Exercise text —

The Federal Employees Compensation Act (FECA) provides for the payment of workers’ compensation benefits, including wages and medical benefits, to civilian officers and employees of all branches of the federal government, whereas state law has oversight over its own workers’ compensation program

FECA prohibits employees from receiving compensation when the injury “was proximately… caused by the intoxication by… illegal drugs.”

== Unemployment benefits ==

Colorado Court of Appeals in Beinor v Industrial Claim Appeals agreed with the employer and held that unemployment insurance benefits could be withheld due to the violation of the employer’s zero tolerance drug policy. Worker was a sweeper using cannabis legally outside of working hours. Colorado State statue “disqualifies an individual from receiving unemployment benefits after the presence of a controlled substance was not medically prescribed was found in the worker’s system during worker hours.”

== Drug testing in the workplace ==

Cannabis has unique pharmacokinetics and metabolism which makes it a challenge to drug test for acute impairment vs recent use. THC is deposited in fat and can be detectable in urine for up to a month or more. However, it is not always an indicator of acute impairment. Further there are privacy concerns, from invasive blood testing for compounds, under the 4th Amendment of the US constitution. Variability in study designs, ethical dilemma of safety and productivity, work type and drug metabolism in users. When smoked, blood levels of THC immediately rise and are distributed primarily in the lungs and brain. THC is metabolized to the transient psychoactive substance THC-OH, which is finally converted to THC-COOH, the physiologically inactive metabolite. The immediate euphoria and subsequent impairment from THC-OH, as suggested by older studies may last about 6 hours, with some limited studies showing impairment lasting as long as 24 to 48 hours Specific studies that assess driving and impairment show a return to "...nonimpaired state within 3-6 hours.“

The method of testing cannabis in urine can be misleading, due to the potential for interpreting a positive result for THC-COOH, as an indicator of acute impairment.

As of May 10, 2020, employers in New York City cannot test employment applicants for marijuana.

List of tasks —
**A.** Write out the passage on cannabis and employment law from "The method of" to "as an indicator of acute impairment.".
**B.** Pick up the passage on cannabis and employment law after its last sentence and continue it.

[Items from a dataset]

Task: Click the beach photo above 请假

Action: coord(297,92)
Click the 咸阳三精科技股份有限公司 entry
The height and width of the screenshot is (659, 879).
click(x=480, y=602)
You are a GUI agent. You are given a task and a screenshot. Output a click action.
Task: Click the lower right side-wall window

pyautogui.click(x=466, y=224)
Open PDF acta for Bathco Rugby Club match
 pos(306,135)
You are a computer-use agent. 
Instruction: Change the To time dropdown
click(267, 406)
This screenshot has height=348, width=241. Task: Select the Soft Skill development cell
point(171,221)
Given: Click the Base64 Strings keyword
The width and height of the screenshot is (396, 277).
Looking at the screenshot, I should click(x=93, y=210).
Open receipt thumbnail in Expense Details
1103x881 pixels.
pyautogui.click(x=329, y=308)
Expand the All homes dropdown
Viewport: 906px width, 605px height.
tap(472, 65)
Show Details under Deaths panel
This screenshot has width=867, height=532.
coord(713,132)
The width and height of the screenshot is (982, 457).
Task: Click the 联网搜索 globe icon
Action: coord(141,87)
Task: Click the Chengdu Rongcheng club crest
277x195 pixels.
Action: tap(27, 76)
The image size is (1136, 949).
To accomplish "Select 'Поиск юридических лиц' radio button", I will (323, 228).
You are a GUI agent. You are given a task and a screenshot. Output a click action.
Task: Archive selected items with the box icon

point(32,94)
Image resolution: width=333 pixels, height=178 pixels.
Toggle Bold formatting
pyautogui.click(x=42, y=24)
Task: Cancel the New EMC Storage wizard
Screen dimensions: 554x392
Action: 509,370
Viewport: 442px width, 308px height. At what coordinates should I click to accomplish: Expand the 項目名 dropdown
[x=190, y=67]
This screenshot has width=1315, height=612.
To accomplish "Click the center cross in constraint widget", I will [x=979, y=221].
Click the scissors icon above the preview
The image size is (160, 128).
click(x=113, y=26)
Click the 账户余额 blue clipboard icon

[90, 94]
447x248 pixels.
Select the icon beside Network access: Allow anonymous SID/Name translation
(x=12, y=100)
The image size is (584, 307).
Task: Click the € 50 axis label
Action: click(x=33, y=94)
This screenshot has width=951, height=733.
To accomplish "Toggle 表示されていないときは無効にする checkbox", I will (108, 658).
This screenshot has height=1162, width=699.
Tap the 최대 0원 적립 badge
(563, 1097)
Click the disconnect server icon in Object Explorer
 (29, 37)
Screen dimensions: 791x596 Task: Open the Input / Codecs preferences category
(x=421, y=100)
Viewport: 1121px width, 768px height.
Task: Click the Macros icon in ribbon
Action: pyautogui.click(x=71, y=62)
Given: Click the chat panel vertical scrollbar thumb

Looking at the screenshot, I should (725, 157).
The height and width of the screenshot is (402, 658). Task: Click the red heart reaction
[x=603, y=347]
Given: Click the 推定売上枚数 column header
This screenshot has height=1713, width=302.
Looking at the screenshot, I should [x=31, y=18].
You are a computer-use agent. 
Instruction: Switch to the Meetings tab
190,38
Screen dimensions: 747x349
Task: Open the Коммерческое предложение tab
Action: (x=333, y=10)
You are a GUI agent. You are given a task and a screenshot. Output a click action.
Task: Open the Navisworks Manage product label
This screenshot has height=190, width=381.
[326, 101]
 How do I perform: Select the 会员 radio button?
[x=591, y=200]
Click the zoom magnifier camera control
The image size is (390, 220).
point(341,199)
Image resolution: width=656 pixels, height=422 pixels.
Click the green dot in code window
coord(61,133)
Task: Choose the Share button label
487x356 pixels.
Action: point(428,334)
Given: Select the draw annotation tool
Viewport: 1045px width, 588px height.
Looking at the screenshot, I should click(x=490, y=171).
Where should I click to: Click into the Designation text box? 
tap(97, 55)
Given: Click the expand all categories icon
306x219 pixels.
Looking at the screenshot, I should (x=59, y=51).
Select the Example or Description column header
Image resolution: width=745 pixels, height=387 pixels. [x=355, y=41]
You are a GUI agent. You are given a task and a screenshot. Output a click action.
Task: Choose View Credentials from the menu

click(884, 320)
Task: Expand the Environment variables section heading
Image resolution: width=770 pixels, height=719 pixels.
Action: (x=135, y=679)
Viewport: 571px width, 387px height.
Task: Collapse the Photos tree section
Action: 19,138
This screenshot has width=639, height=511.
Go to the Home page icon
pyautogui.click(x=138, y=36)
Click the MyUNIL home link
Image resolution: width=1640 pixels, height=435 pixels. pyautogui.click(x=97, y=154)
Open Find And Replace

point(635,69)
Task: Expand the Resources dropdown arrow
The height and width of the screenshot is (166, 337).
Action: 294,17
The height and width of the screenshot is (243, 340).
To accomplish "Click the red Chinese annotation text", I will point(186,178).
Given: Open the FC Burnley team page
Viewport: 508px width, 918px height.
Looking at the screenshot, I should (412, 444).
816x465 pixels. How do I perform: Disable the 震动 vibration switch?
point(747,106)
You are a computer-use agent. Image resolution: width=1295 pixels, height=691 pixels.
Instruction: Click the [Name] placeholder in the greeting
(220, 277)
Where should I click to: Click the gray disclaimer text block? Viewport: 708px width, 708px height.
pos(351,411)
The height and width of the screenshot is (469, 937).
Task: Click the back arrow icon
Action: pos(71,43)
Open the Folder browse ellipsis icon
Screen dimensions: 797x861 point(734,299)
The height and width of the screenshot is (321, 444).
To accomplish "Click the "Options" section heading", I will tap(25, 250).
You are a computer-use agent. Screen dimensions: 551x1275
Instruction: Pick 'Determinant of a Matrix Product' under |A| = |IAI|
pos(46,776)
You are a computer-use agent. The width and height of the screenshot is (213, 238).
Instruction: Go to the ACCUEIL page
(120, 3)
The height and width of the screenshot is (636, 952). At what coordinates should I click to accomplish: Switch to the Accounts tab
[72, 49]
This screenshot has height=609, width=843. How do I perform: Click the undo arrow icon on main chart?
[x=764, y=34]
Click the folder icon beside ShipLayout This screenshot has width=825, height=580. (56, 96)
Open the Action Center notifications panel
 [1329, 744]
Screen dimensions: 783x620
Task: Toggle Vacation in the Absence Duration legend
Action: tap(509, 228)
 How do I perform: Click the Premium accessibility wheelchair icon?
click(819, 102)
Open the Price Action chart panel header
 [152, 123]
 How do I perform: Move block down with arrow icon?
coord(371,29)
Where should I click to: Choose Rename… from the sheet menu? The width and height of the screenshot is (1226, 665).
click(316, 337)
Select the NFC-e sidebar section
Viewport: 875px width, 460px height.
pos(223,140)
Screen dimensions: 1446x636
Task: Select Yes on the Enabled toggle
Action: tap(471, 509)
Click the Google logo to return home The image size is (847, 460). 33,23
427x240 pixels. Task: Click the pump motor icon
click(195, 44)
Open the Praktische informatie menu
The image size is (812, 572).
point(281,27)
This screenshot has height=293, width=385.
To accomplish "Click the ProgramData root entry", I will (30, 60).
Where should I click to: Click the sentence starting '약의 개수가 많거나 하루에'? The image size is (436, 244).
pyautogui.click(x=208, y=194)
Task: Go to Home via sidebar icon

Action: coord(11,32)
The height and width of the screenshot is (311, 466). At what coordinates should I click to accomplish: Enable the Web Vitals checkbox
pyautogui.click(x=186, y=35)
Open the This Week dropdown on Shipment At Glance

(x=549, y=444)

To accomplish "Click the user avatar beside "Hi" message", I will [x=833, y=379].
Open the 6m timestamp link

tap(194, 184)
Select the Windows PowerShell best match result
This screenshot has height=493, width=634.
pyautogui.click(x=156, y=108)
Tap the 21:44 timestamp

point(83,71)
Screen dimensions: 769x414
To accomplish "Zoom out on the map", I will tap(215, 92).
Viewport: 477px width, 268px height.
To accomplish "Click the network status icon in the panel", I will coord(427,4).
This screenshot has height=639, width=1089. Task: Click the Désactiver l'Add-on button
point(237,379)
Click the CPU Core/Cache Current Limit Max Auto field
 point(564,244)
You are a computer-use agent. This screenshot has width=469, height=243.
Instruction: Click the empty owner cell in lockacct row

Responses by item number —
**A.**
The method of testing cannabis in urine can be misleading, due to the potential for interpreting a positive result for THC-COOH, as an indicator of acute impairment.

**B.**
== Challenges for healthcare providers ==

FSMB (Federal State Medical Boards) after reviewing over 50 major studies in the field, have offered these 10 recommendations:

1)Thoroughly document patient’s visit prior to considering cannabis use for those with good compliance. Information on the inadequacy of response to other treatment, comprehensive history and physical condition should be included.

2) Don’t treat close friends or family.

3) Inform risks and benefits.

4) Compliance Contract, concerns of diversion.

5) Regular Visits are recommended.

6) No relationships with dispensaries or cannabis companies.

== Measuring impairment for workers ==

A large study in France of over 10,000 crashes, concluded an odds ratio of 2.18 for THC level less than 1 ng/ml up to 4.72 for THC 5 ng/ml for being involved in a crash. Some researchers such as Donzé N, Ménétrey have considered categorizing impairment as the sum of THC, THC-OH and THC-COOH, which would be more accurate for assessing impairment since it would include the active metabolite; however, more research is needed along with better point of care detection. Some Norwegian studies have suggested that individuals with levels of 2-5 ng/mL experienced “moderate established impairment” and levels of THC above 5 -10 ng/ml was likely to be severe impairment.

The consensus from a meta-analysis study shows that serum levels of an average of 3.8 (ranging from 3.1 to 4.5) for oral cannabis and an average of 3.8 (ranging from 3.3 to 4.5) for smoker cannabis cause a similar impairment to a BAC of around 0.05g/dL, i.e. a 5 ng/mL cutoff would resemble the level of impairment allowed for alcohol under federal testing laws. However, since the presence of metabolites does not automatically indicate impairment, an immediate physical exam by a physician is advised to correlate findings clinically to diagnose impairment.